Darin heißt es, es werde kein Zurück zu einer befestigten Grenze
zwischen den beiden Teilen der irischen Insel geben. Stattdessen
solle ein neues Zollabkommen mit der EU so ausgestaltet werden, dass
Grenzposten nicht notwendig seien. Britische und irische Staatsbürger
sollen sich zudem weiterhin ungehindert zwischen Großbritannien und
Irland bewegen können. Wie London die Einreise anderer Staatsbürger
an der irisch-nordirischen Grenze kontrollieren will, war zunächst
unklar.

«Das Papier (...) ruft die EU dazu auf, diesen Zielen ebenfalls
Vorrang einzuräumen, indem sie ein rasches Abkommen ins Auge fasst»,
hieß es in einer vorab verbreiteten Mitteilung.

Die Regierung in London will neben dem Europäischen Binnenmarkt
auch die Zollunion mit dem Austritt aus der EU verlassen.
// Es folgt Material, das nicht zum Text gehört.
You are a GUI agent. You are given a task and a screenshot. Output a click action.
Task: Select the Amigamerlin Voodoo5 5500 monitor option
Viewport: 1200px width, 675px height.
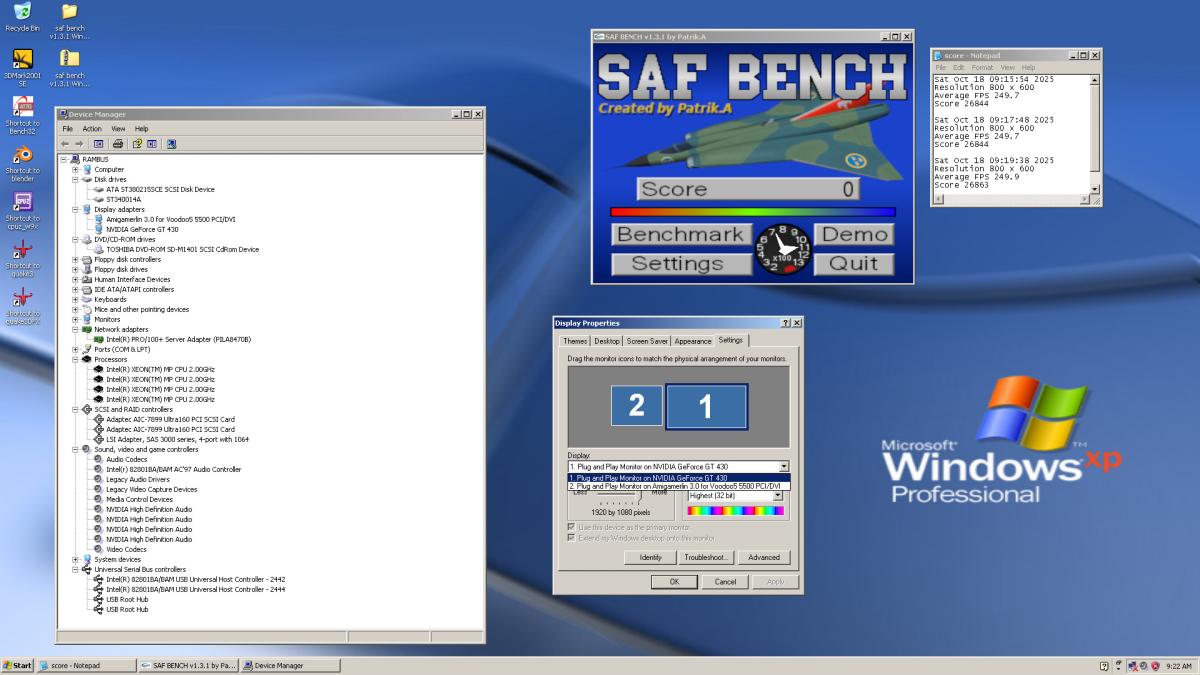point(675,486)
Dadurch
soll das Land in die Lage versetzt werden, neue Handelsabkommen mit
Drittländern wie den USA oder China abzuschließen.

Bislang ist das der EU vorbehalten. Sie hat das alleinige Recht,
Handelsabkommen für die Zollunion zu schließen. Einmal im gemeinsamen
Zollgebiet, müssen Waren nicht mehr verzollt werden, wenn sie über
eine Landesgrenze gebracht werden. Im Falle Großbritanniens würde
sich das nach einem Austritt des Landes ändern. Grenzkontrollen wären
nötig.

Das hat Befürchtungen vor einem neuen Aufflammen des
Nordirland-Konflikts geschürt. Die EU-Mitgliedschaft beider Teile der
irischen Insel und der freie Grenzverkehr gelten als wichtige
Bausteine für den Friedensschluss im Karfreitagsabkommen von 1998.

Bereits am Dienstag hatte London Pläne für ein künftiges Zollabko
mmen
zwischen der EU und Großbritannien vorgelegt. Demnach sollten die
Kontrollen entweder weitgehend elektronisch abgewickelt werden oder
bereits vor dem Grenzübertritt stattfinden. Außerdem soll es eine
Übergangsphase geben, in der weitgehend alles beim Alten bleibt.

Die EU-Kommission begrüßte die Veröffentlichung der Positionspapiere,

verwies aber auf ihr Grundprinzip, wonach über die künftigen
Beziehungen zu Großbritannien erst dann gesprochen werden soll, wenn
«ausreichender Fortschritt» bei den Diskussionen über die
Trennungsfragen erreicht ist.

Dazu gehören neben der irisch-nordirischen Grenze auch finanzielle
Forderungen gegenüber London und die Bleiberechte von 3,2 Millionen
EU-Bürgern im Königreich und der 1,2 Millionen Briten in der EU.